Homeownership Builds Equity
“Homeowners build equity over time, as they simultaneously pay down their mortgage balance and their home (hopefully) appreciates in value,” Davis said. “They can tap that equity in an emergency, or even live on payments from a reverse mortgage.”
Homeowners Have Higher Net Worth
“It’s worth mentioning that the single greatest predictive factor for net worth isn’t race or gender or education level or urbanity — but homeownership,” Davis said. “The average homeowner has a net worth of $254,900, based on the 2019 Survey of Consumer Finances. The average renter? A meager $6,270.”

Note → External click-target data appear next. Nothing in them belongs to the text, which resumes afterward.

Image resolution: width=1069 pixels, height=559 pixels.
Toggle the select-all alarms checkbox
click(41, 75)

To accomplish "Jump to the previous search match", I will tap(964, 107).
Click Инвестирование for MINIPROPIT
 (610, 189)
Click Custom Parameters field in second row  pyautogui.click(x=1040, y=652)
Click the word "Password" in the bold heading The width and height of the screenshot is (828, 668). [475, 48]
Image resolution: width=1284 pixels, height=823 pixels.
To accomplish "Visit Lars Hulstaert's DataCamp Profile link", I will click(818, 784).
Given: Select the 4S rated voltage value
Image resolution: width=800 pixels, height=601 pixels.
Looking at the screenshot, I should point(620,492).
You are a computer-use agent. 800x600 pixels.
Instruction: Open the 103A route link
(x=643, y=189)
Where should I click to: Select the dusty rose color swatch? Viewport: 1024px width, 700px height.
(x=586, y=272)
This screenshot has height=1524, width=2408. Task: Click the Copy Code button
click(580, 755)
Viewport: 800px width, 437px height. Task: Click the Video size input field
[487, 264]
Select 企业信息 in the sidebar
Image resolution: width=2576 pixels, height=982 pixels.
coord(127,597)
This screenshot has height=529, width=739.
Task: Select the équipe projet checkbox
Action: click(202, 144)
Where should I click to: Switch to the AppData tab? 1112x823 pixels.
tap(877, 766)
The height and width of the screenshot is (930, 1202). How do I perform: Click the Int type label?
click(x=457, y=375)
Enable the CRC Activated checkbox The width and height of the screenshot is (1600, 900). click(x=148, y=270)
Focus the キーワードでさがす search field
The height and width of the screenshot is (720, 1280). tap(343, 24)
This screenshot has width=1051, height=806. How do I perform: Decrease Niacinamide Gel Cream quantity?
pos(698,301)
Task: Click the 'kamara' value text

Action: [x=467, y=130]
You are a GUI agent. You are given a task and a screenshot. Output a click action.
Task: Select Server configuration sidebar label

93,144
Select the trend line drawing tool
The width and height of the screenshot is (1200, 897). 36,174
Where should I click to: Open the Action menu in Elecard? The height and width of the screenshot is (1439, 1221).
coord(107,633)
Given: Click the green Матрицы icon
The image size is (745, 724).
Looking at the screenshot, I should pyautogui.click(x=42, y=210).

Homeownership Can Be Cheaper Than Renting
“The main reason to continue home ownership [into retirement] is that it may be cheaper than renting, especially if property taxes are manageable and the home is completely paid off,” said Michael Fischer, director and wealth advisor at Round Table Wealth Management. “Some states even offer property tax reduction, property tax freezes, or an extra state income tax deduction for senior citizens. On the non-financial side, owning a home may provide more space to host family gatherings and spend time with grandchildren.
Owning Gives You More Security
“Owning your own property allows you a lot more control over your outgoings as you’re not beholden to the whims of the rental market,” Kimpton said. “This type of security is comforting for many people in retirement, and also means there is something to leave behind to family as inheritance.”
How To Decide Whether To Rent or Buy in Retirement
The decision of whether to rent or buy in or for retirement is a personal one that only you can answer for yourself, but if you’re on the fence, Mathis suggests using a 5/25 general rule to start.
“If a retiree can rent a home annually for less than 5% of the value of the home, they should rent (i.e. if a house is $500,000 but can be rented for less than $25,000 per year),” Mathis said. “If the costs of buying a home are 25% or less of the total annual compensation, they should consider owning (i.e. if all costs of home ownership is $25,000, the retiree should be bringing in $100,000 per annum).”
Denny Artache, president and CEO of Artache Financial Group, asserts that argument can be made either way but that perhaps if a retiree has not yet figured out a way to own property, they might be better off renting.
“Perhaps renting will provide less headaches,” Artache said. “I firmly believe this decision should be made and planned well in advance of retirement as we know many up north sell their expensive properties and take the profits to fund a less expensive and more weather friendly lifestyle in Florida — but remember inflation still has its hands on food and everything else, we consume and purchase so budget yourself accordingly.”